Hikâyenin sonu malum...
Geri döner gibi yapan Agamemnon ve askerleri geride içi savaşçılarıyla dolu dev bir tahta at bırakırlar.
Truva’da şenlikler devam ederken tahta attan inen Agamemnon’un savaşçıları, surların arasındaki büyük kapıyı açarlar.
Truvalıları kılıçtan geçirir, kenti yakar yıkarlar.
BÜYÜK PRODÜKSİYON
UNICEF tarafından 2018 “Dünya Troya Yılı” ilan edildi.
Bu bağlamda Devlet Opera ve Balesi Genel Müdürü, Genel Sanat Yönetmeni Murat Karahan “Truva Operası”nı hazırladı.
Balerin/balet ile operanın hemen hemen bütün sanatçılarının katıldığı 300 sanatçı...
Paris rolünde Murat Karahan.
Güzel Helen’i Soprano Seda Ayazlı oynuyor.
Hektor’u ünlü dansçı Tan Sağtürk.
Eserin anlatıcısı Devlet Tiyatroları Genel Müdürü Mustafa Kurt.
Başrol kostümleri ünlü modacı Atıl Kutoğlu imzalı.
Bestesi Bujor Hoinic, librettosu Artun Hoinic, koreografisi Volkan Ersoy’a ait.

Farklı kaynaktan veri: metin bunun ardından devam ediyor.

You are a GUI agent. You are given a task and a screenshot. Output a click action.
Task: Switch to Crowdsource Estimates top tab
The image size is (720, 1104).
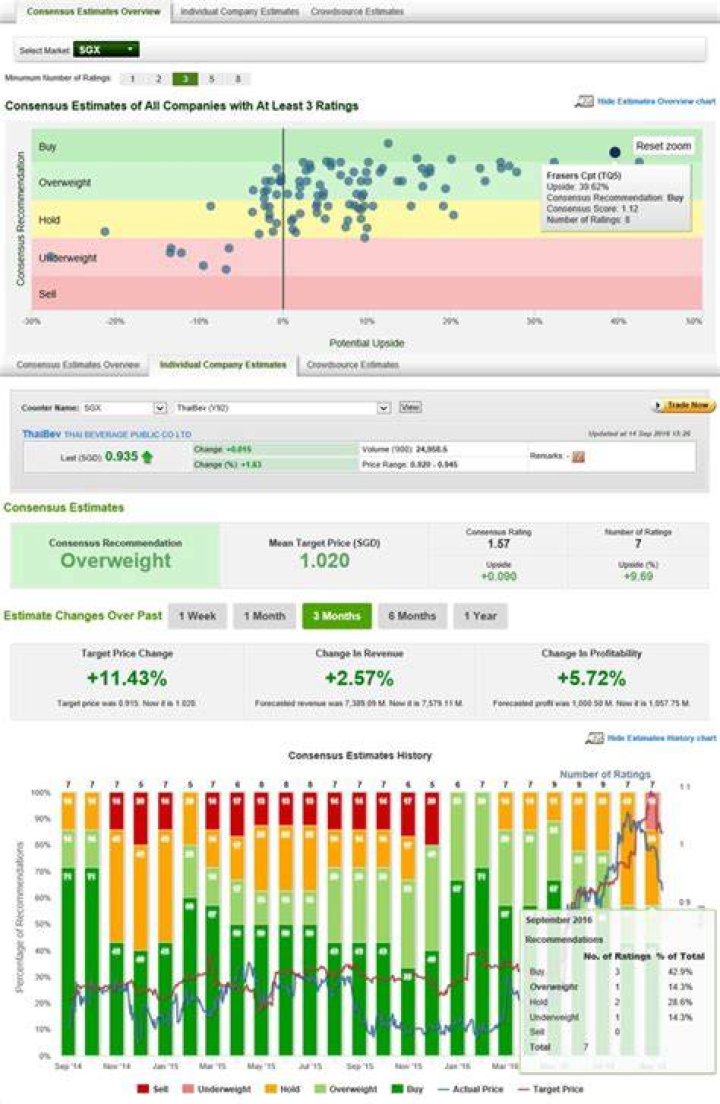(358, 12)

Rejisör ise Recep Akyılmaz.
....................
Gerçekten onur duyacağımız, çok güzel bir eser ortaya çıkmış.
Oyun çılgınca alkışlandı.
Murat Karahan, göreve ilk başladığı zaman söylediği gibi, yerli operanın güzel ve umut verici adımlarını atıyor.